Ainsi, la Délégation aux droits des enfants de l'Assemblée nationale, créée en 2022 a mené depuis décembre 2023 un cycle d'auditions sur la protection des enfants. À cet égard, 16 auditions ont été menées, soit plus de 50 personnes entendues. La présente proposition de loi constitue une résultante de ce travail.
L'article 1er complète le code de l'action sociale et des familles, d'une part en interdisant les établissements privés lucratifs et en renforçant les contrôles au moins tous les trois ans des lieux d'accueil de la protection de l'enfance en charge de mineurs.
D'autre part, cet article introduit un nouvel article permettant aux services de l'État en département de contrôler les lieux d'accueil des enfants.
Enfin, le code de l'action sociale et des familles est également complété en établissant un meilleur suivi des enfants placés. Cette mesure obligera les départements qui placent un enfant en dehors de leur territoire à en informer le département où l'accueil de l'enfant se déroulera.
L'article 2 complète le code de la santé publique afin de durcir les contrôles dans les établissements accueillant des enfants de moins de six ans.
Ces mesures permettront de passer d'un contrôle tous les cinq ans à un contrôle tous les trois ans.
Dans certaines situations, les décisions du juge des enfants et du juge aux affaires familiales peuvent entrer en contradiction. L'article 3 vise à éviter ces incohérences en élargissant la compétence du juge des enfants sur les sujets d'autorité parentale des dossiers qu'il instruit.

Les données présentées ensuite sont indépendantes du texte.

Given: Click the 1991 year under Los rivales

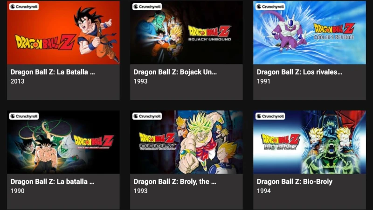Looking at the screenshot, I should tap(263, 81).
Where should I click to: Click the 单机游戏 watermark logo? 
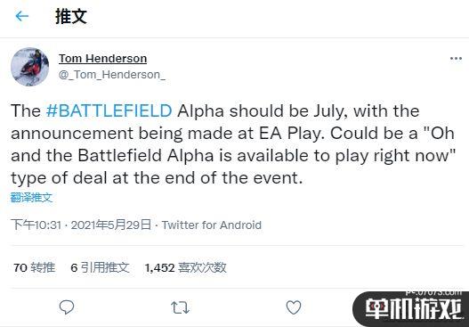[x=414, y=310]
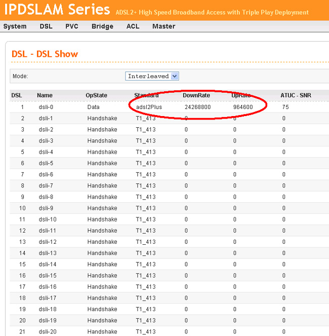Viewport: 329px width, 336px height.
Task: Click the OpState column header
Action: [x=97, y=95]

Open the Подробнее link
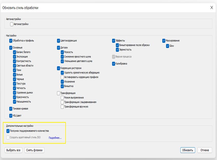coord(55,138)
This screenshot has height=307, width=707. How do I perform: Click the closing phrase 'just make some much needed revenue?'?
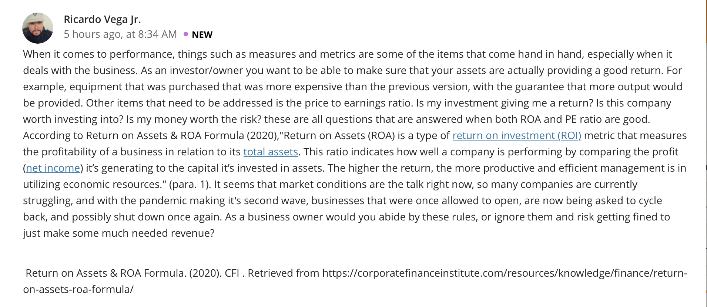119,233
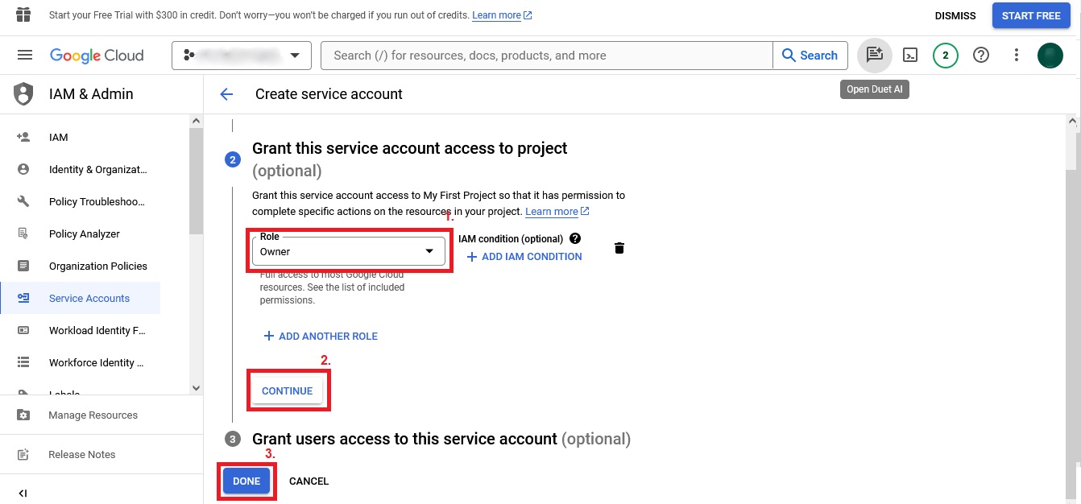Go to Policy Analyzer in sidebar
1081x504 pixels.
tap(84, 233)
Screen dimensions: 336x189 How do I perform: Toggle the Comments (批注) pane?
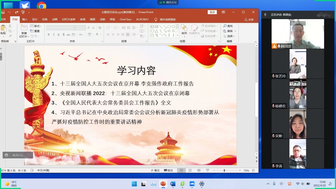click(x=169, y=170)
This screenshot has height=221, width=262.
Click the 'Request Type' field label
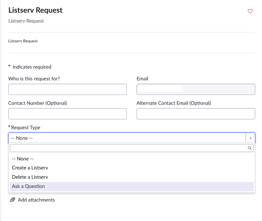point(26,127)
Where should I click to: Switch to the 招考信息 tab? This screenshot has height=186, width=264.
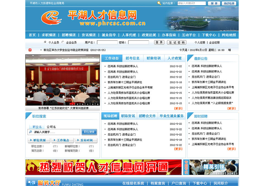(x=133, y=58)
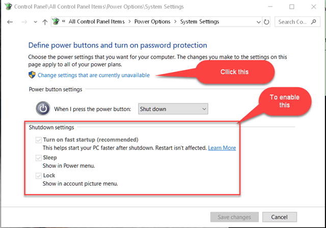This screenshot has width=326, height=228.
Task: Click Change settings that are currently unavailable
Action: 94,75
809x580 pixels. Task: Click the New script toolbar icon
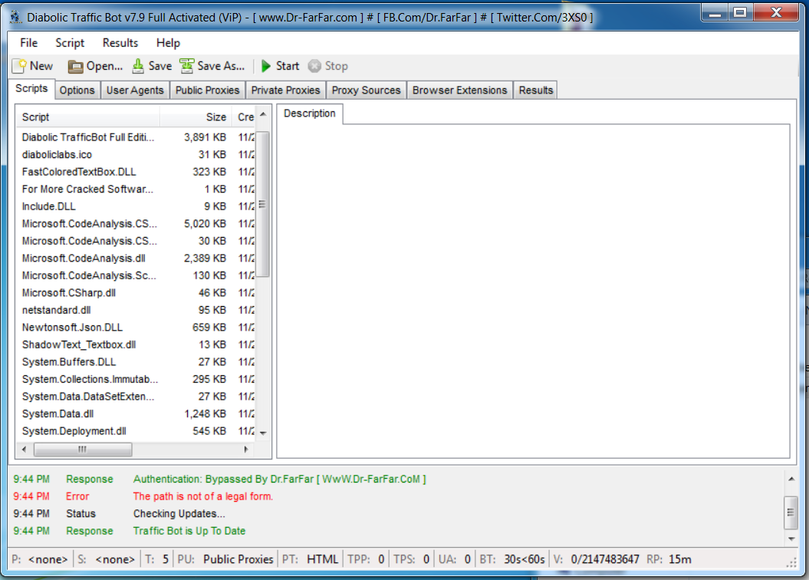[19, 67]
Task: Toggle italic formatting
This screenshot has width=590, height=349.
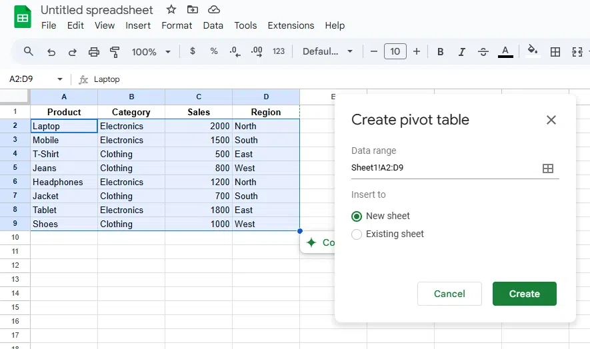Action: pos(461,52)

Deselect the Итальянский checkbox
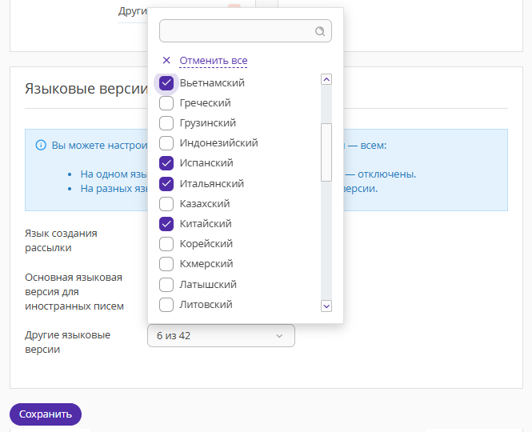tap(166, 184)
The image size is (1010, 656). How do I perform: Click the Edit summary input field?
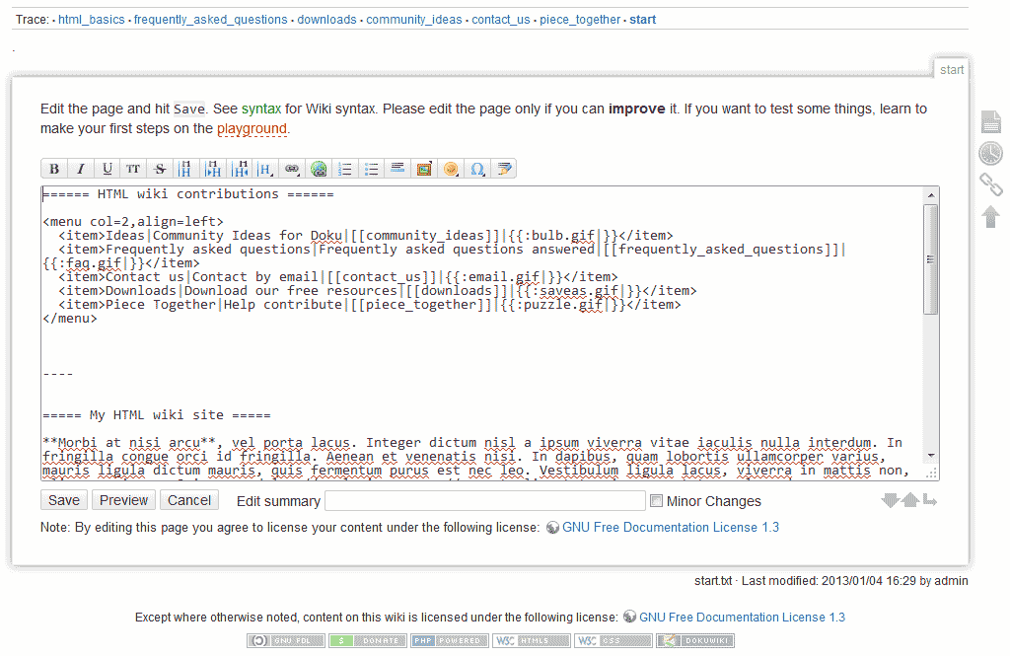(484, 501)
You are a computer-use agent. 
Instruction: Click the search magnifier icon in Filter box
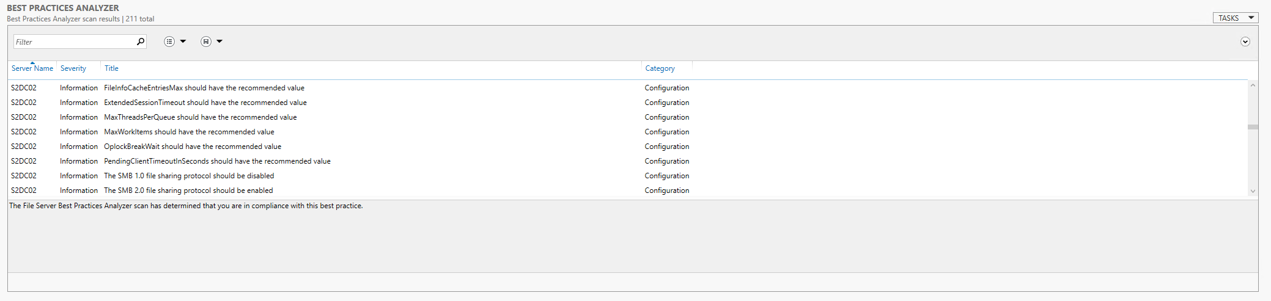(x=140, y=42)
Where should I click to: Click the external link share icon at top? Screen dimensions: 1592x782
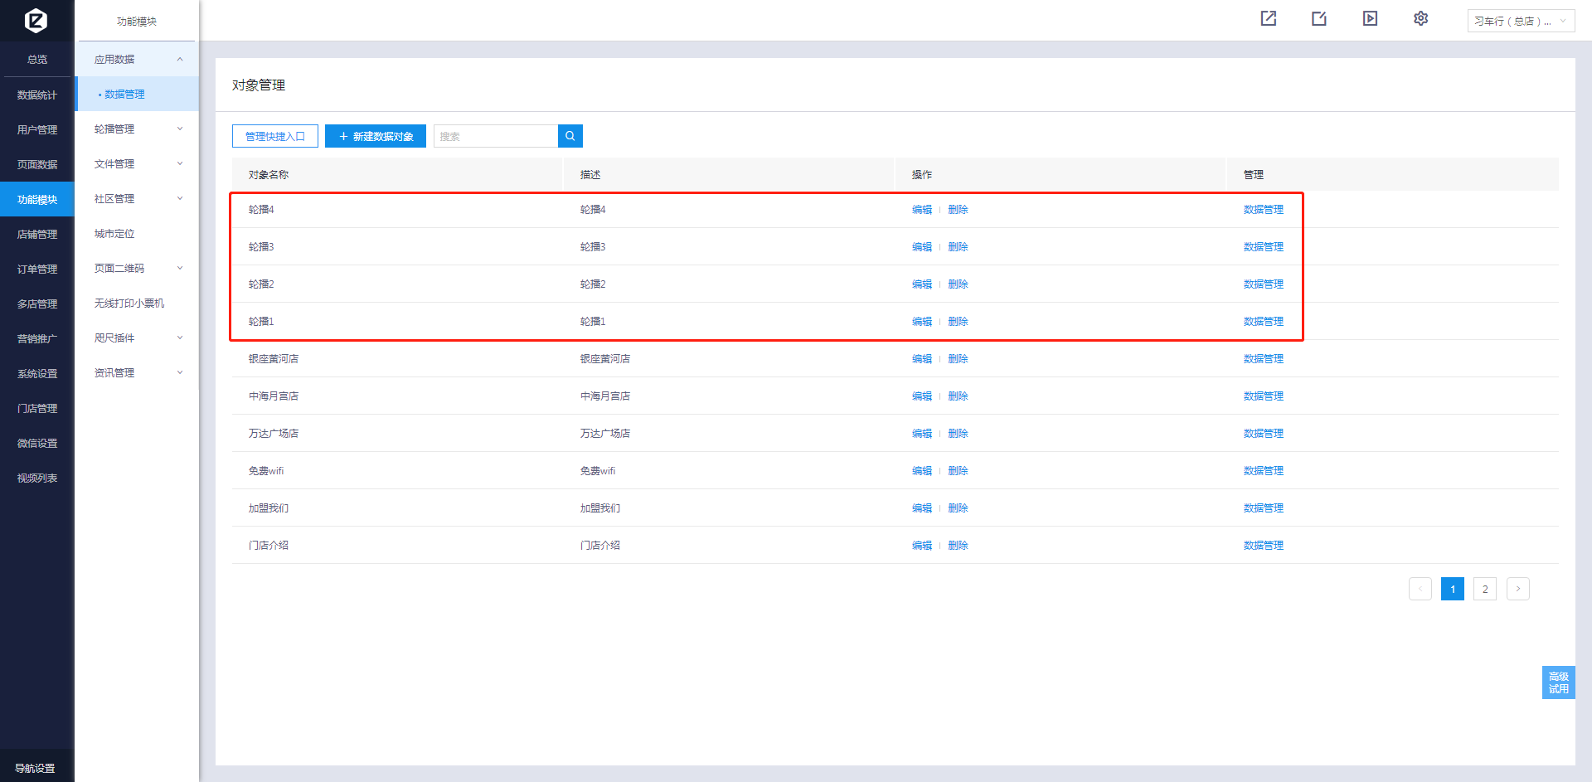(x=1269, y=18)
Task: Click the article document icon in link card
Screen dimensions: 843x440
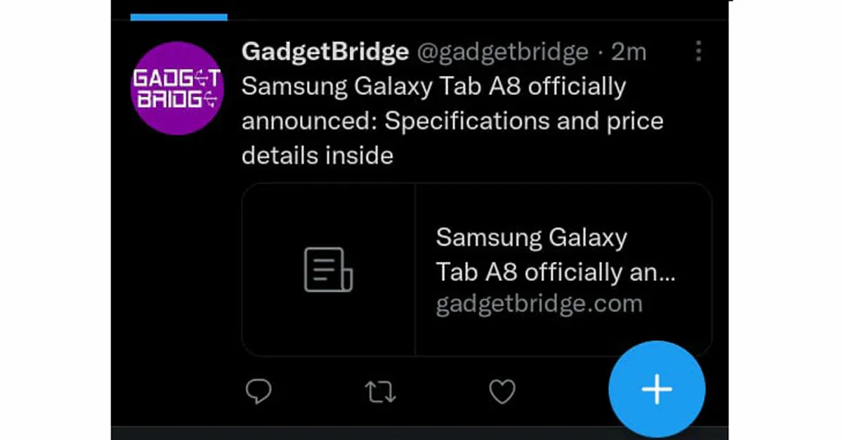Action: pyautogui.click(x=328, y=269)
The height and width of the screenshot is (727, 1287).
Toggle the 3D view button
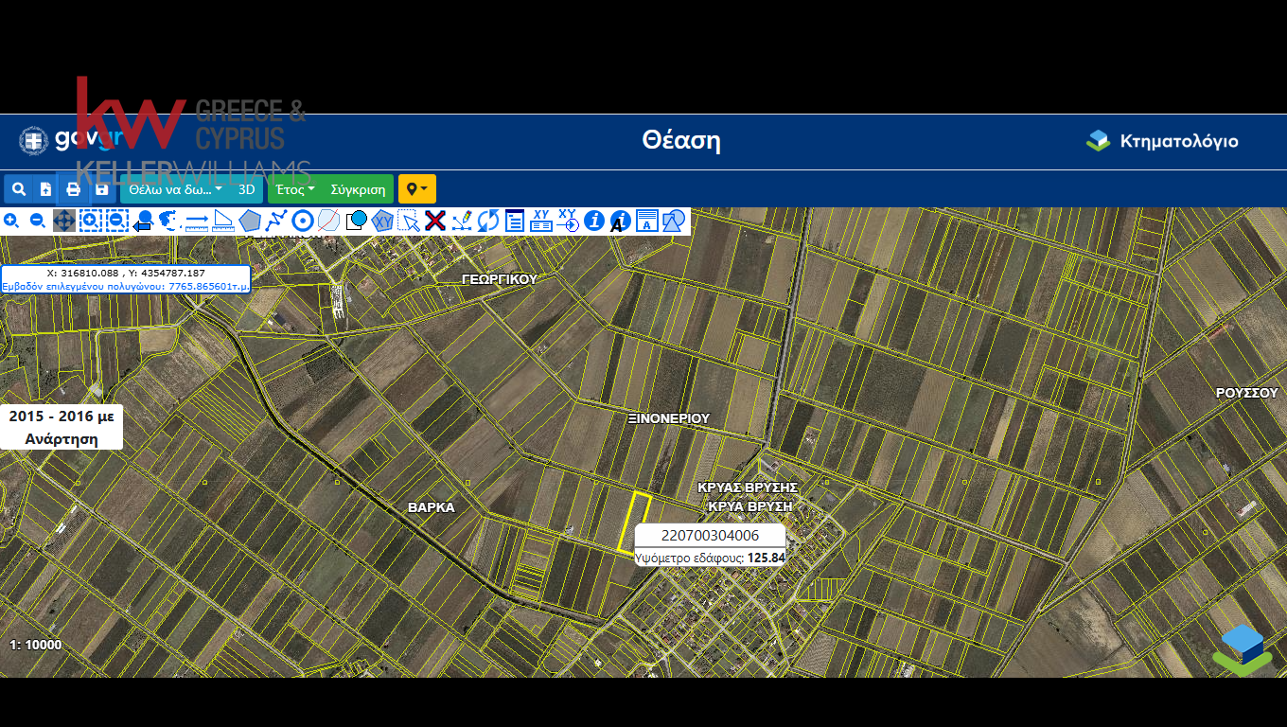[x=247, y=189]
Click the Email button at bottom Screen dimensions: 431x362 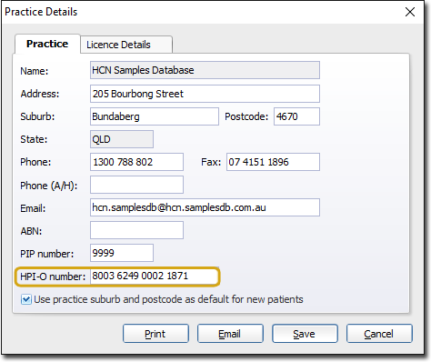(230, 334)
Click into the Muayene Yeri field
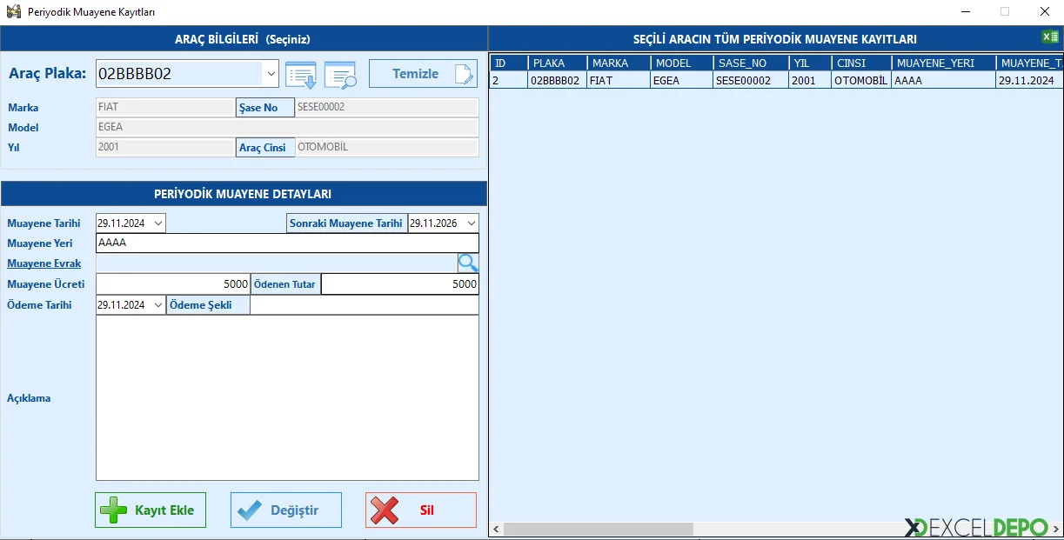 point(287,243)
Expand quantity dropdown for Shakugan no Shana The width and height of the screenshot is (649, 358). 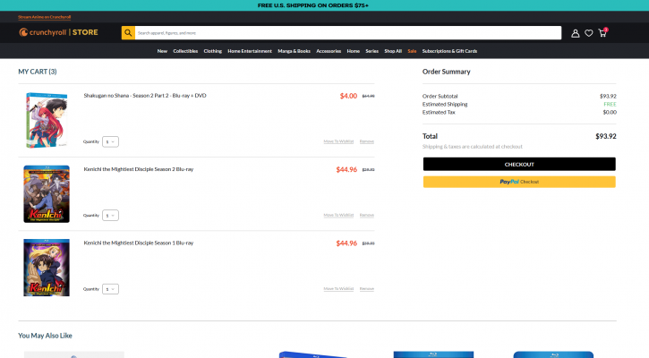tap(111, 141)
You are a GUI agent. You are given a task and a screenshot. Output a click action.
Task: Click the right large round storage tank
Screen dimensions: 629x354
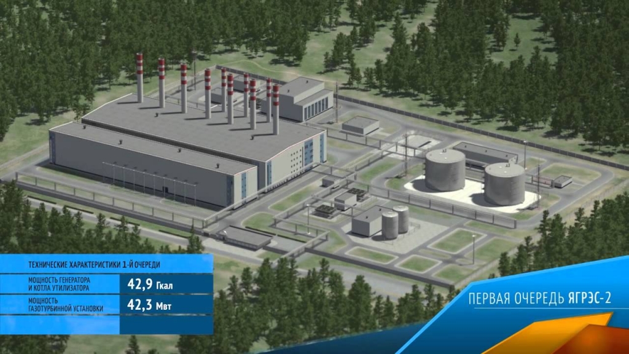coord(504,184)
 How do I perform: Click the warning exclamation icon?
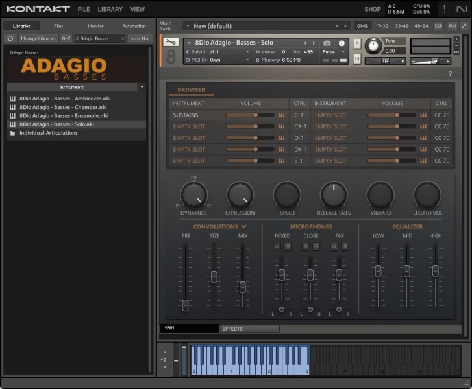point(444,9)
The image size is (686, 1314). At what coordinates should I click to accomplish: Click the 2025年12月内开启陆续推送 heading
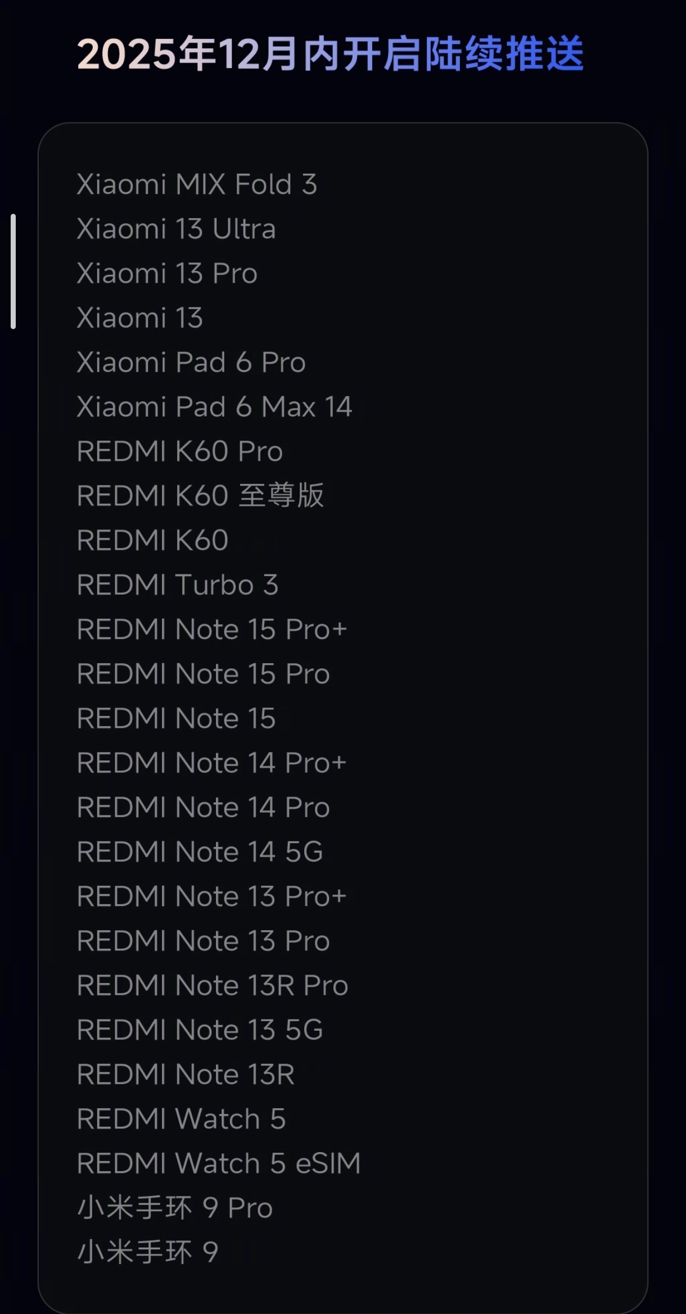(331, 54)
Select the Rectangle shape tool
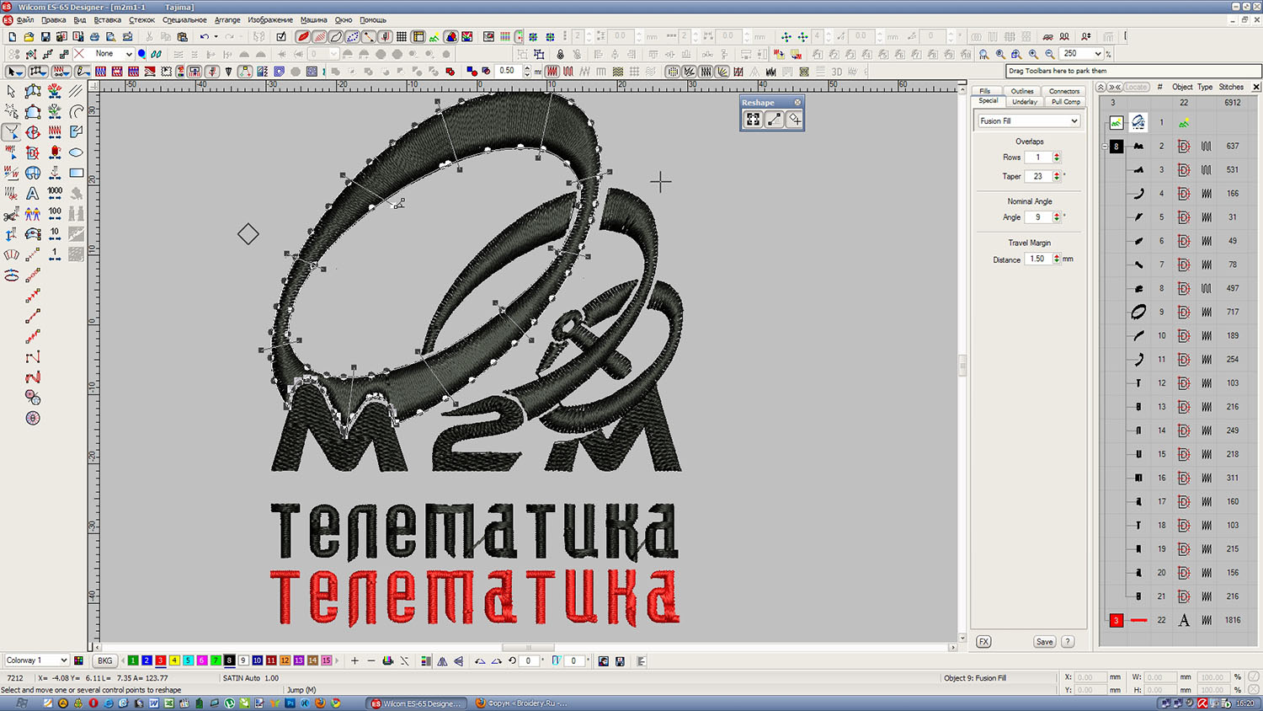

L'article 4 comme le précédent article, vise à élargir les compétences du juge des enfants en lui accordant en plus des prérogatives d'assistance éducative, celles en matière de visite et d'hébergement des titulaires de l'autorité parentale pour les enfants qu'il suit.
Cet article est complété par la création d'une ordonnance de protection provisoire visant à permettre au procureur, devant statuer en urgence sur la situation d'un enfant en danger, de disposer davantage de possibilités de prise en charge. Le procureur pourra toujours décider d'un placement, il pourra également le confier à un parent ou à un tiers digne de confiance tout en agissant sur la fréquence du droit de correspondance, de visite et d'hébergement d'un ou des parents, mais également interdire à des personnes de paraître dans certains lieux ou catégories de lieux déterminés et d'entrer en relation avec l'enfant.
Cet article introduit également la possibilité pour le procureur de faire désigner pour l'enfant un avocat.
L'article 5 vise à accorder les mêmes droits à tous les enfants bénéficiant d'une mesure de protection, aussi bien ceux placés dans un établissement ou une famille d'accueil par le département que ceux placés auprès d'un accueil durable bénévole ou d'un tiers digne de confiance.
L'article 6, à l'instar de l'article précédent et, eu égard au principe d'égalité de traitement, permet à tous les enfants placés et ce, quel que soit le type de placement, de bénéficier de la complémentaire santé solidaire.
L'article 7 garantit l'accès à une bourse d'études supérieures pour l'ensemble des enfants accueillis au sein des structures dédiées, afin de leur offrir la même chance de construire leur avenir.
L'article 8 gage financièrement la proposition de loi.